Jika berbicara aliran dalam teologi
kita mengenal adanya paham jabariyah, yang beranggapan apa yang terjadi adalah
sudah merupakan takdir ketentuan Tuhan, paham ini juga sering disebut
fatalisme. Paham ini sering dilawankan dengan Qadariyah, yang beranggapan bahwa
hidup kita tak hanya ketetapan Tuhan, namun juga ada campur tangan manusia.

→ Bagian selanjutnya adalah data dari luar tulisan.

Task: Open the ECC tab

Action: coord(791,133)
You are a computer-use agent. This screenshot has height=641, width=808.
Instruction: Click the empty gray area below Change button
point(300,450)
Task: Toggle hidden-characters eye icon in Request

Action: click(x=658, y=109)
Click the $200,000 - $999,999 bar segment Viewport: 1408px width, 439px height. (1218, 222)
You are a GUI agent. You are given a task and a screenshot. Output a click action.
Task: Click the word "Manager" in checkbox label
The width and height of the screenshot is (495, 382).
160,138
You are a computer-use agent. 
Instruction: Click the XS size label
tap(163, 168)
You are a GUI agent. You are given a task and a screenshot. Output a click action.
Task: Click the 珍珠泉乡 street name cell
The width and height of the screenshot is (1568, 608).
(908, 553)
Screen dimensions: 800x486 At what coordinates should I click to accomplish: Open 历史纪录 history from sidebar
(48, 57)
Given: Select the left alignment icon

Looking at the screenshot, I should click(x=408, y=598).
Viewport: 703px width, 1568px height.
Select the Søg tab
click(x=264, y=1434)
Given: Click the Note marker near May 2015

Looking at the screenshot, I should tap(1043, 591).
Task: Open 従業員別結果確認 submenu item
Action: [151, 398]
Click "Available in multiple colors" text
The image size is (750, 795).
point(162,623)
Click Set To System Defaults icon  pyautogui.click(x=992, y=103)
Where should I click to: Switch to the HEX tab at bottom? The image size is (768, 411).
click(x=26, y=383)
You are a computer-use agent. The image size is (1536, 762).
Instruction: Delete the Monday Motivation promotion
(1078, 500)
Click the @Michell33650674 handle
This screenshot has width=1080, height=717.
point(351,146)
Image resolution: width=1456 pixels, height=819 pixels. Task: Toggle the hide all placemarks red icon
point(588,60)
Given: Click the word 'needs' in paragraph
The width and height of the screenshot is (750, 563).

Sehingga
kita tidak bisa semata-mata menyerahkan bahwa apa yang terjadi adalah takdir
ataupun ketetapan Tuhan.
Namun, dalam hidup ini terkadang
kita meresa menjalani sesuatu yang jika meminjam diksi anak sekarang adalah “enggak
gue banget” artinya kita menjalani hidup yang sebenarnya tidak menjadi
keinginan kita, namun kita masih tetap istiqomah di situ, dan bahkan
melanjutkan kehidupan yang “enggak gue banget” tersebut. Dari fenomena
tersebut, terkadang saya berfikir, apakah saya harus jabariyah menyikapi
kehidupan yang seperti itu. Adanya keinginan untuk berpindah haluan nampaknya
sulit, karena ibarat kata kita telah berjalan pada suatu lorong yang gelap dan
panjang, kita tak tahu dimana letaak cabang pada lorong tersebut. Harus ada
ledakan besar untuk kita tahu, dan keluar dari jalur awal kita. Dalam analogi
ini, sebenarnya kita bisa keluar dari hidup yang menurut kita “enggak gue banget” ini
dengan usaha yang sangat-sangat besar.
Masalah sudah teridentifikasi,
solusi sudah ada. Namun untuk memulai solusi tersebut tak semuanya lancar. Ada berbagai
macam faktor yang turut mempengaruhi dalam mencapai solusi tersebut. Diantaranya
keluarga, sekolah dan lingkungan masyarakat.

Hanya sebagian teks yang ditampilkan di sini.